Written problem: Reproduce the following lines verbatim, including every line of the material, but omit the pictures from your output.

### Record set

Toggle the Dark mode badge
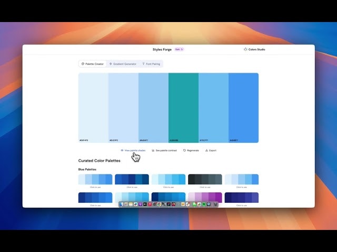 179,49
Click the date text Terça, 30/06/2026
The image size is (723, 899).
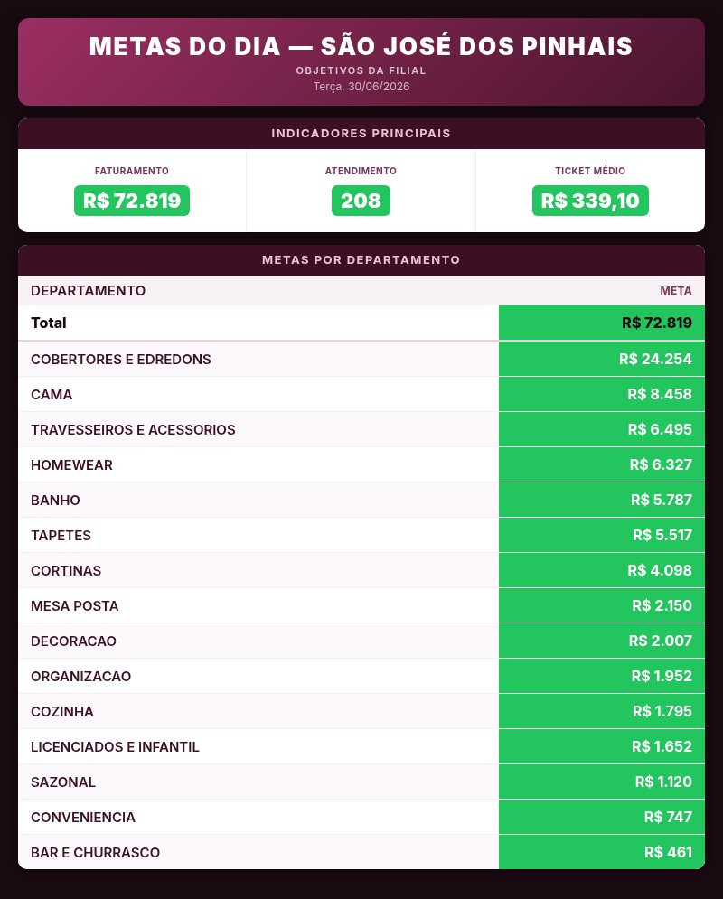(x=362, y=87)
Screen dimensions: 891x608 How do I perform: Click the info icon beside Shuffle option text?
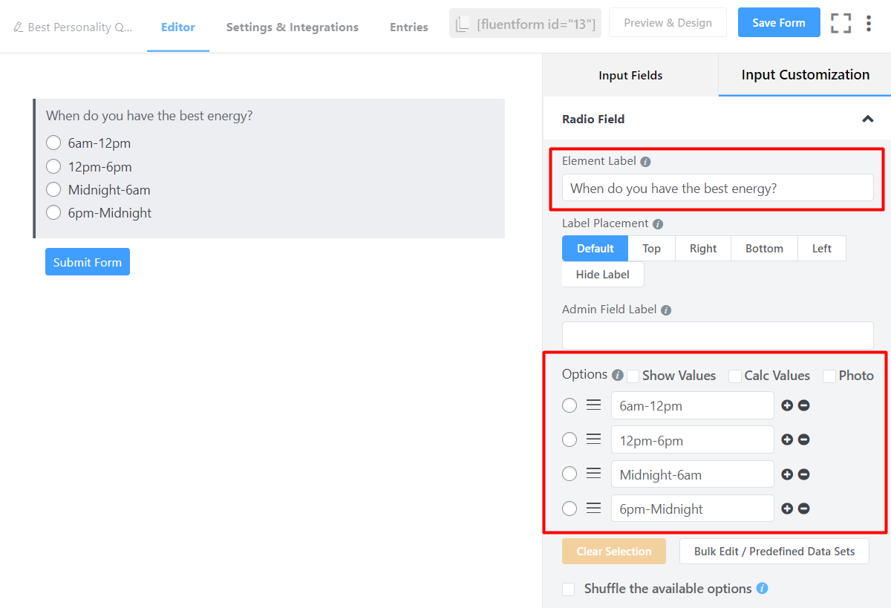763,587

######

Exercise response:
Toggle the Dark mode badge
 179,49
Click the date text Terça, 30/06/2026
The image size is (723, 899).
(x=362, y=87)
Screen dimensions: 891x608 How do I perform: Click the info icon beside Shuffle option text?
763,587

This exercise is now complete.